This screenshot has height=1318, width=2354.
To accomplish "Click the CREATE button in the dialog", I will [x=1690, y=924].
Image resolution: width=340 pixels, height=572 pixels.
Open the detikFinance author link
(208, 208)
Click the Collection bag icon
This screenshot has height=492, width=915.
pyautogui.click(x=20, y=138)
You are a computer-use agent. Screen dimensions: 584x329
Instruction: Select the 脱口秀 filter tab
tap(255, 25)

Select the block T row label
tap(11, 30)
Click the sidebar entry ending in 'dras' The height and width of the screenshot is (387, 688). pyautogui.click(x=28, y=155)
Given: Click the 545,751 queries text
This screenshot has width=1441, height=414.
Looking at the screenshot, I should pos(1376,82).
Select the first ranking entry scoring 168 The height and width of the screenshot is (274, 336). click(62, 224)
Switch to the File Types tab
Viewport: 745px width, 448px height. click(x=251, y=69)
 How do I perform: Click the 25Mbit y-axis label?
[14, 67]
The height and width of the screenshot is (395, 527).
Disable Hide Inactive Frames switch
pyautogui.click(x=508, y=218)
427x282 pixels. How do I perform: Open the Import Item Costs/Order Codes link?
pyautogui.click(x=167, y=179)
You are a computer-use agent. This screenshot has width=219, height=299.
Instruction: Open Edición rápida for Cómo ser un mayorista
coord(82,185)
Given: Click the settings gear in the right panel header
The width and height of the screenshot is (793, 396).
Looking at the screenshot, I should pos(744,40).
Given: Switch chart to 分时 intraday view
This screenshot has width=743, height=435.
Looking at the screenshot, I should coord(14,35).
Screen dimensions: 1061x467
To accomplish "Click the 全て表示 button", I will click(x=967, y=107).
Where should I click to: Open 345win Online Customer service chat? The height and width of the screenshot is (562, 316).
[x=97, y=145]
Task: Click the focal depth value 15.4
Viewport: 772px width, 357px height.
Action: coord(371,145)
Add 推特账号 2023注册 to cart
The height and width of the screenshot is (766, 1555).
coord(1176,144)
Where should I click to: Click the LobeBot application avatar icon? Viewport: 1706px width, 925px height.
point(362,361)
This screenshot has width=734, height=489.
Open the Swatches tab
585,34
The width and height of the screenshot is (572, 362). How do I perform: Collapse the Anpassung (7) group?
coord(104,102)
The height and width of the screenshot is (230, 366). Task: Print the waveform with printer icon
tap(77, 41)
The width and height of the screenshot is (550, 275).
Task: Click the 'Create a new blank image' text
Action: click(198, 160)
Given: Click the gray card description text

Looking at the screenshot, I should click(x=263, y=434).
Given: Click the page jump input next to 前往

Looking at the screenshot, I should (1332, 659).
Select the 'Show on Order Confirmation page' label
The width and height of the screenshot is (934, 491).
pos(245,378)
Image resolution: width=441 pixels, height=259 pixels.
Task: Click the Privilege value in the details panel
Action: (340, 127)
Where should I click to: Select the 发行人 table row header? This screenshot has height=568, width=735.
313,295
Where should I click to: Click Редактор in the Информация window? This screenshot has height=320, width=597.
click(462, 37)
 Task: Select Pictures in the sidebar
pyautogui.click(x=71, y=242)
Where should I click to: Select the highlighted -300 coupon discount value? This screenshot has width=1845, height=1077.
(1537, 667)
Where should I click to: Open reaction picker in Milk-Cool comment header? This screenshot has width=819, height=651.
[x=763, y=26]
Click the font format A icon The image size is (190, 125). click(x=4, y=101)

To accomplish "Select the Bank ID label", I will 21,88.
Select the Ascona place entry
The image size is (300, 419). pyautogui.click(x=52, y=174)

• • • •

Written instruction: Can you count the lines of the data above that contain the word "computer"? Reply with the number only.

Solution below: 2